Die Innungs-Friseure haben nun aus Dankbarkeit eine Kampagne gestartet: „Friseure gegen Corona“. „Am Freitag sind die Buttons mit der Aufschrift ‚sicher, gepflegt, schön‘ verteilt worden. Wir unternehmen alles, damit Covid-19 keine Chance hat“, weiß Lödige um die strikte Einhaltung der Regeln. Inzwischen würden Studien belegen, dass die Ansteckungsgefahr beim Friseur sehr gering sei. „Es ist eine große Aufbruchstimmung zu spüren. Wir freuen uns alle auf unsere Kunden und die Arbeit“, sagt Lödige. In wenigen Tagen würden die Haare wieder schön gemacht.
Ein Kommentar von Jürgen Drüke
Erwachsene, Jugendliche und Kinder, die jetzt die Haare noch schön haben, befinden sich längst in der Minderheit. Nach mehr als zehn Wochen ohne Friseurbesuch ist bei denen, die sich strikt an die Vorgaben und Regeln gehalten haben, die Lockdown-Mähne angesagt.
Die symbolische Warteschlange vor den Friseurgeschäften im Hinblick auf die Wiedereröffnung ist groß. Waschen, schneiden und föhnen ist ab dem 1. März unter Einhaltung strengster Hygienekonzepte wieder möglich. Gastronomie und Einzelhandel müssen unterdessen (noch) im verschärften Lockdown verharren.
Friseure dürfen, Gastwirte und Einzelhändler nicht. Während Erleichterung, Vorfreude und Aufbruchstimmung auf der einen Seite groß sind, steigern sich Enttäuschung, Missmut und Stillstand auf der anderen Seite ins Unermessliche. Ein ländlich strukturierter Raum wie der Kreis Höxter gerät dabei genauso aus dem Gleichgewicht wie Ballungszentren.
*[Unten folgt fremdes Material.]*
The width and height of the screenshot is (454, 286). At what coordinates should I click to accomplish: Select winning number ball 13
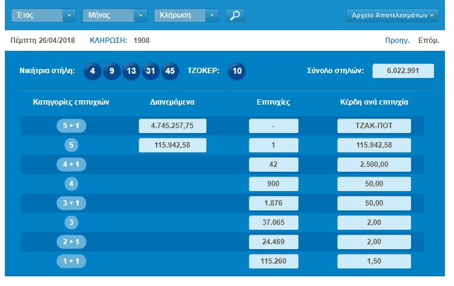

Mit Beginn des kalendarischen Frühjahrs gibt es somit nur den einen Lichtblick in der Corona-Pandemie. Die Friseure können nur die Vorreiter sein. Für alle anderen Bereiche sollten jetzt zeitliche Konzepte und Strategien her. Vielen Einzelhandelsgeschäften sowie Gaststätten, Hotels und Restaurants droht ansonsten das Aus. Es geht um viel mehr als das wichtige Friseurhandwerk: Öffnungen müssen eine gut angelegte Dauerwelle werden. Wir sollten alle bestrebt sein, mit dem gefährlichen Virus so gut wie eben möglich zu leben.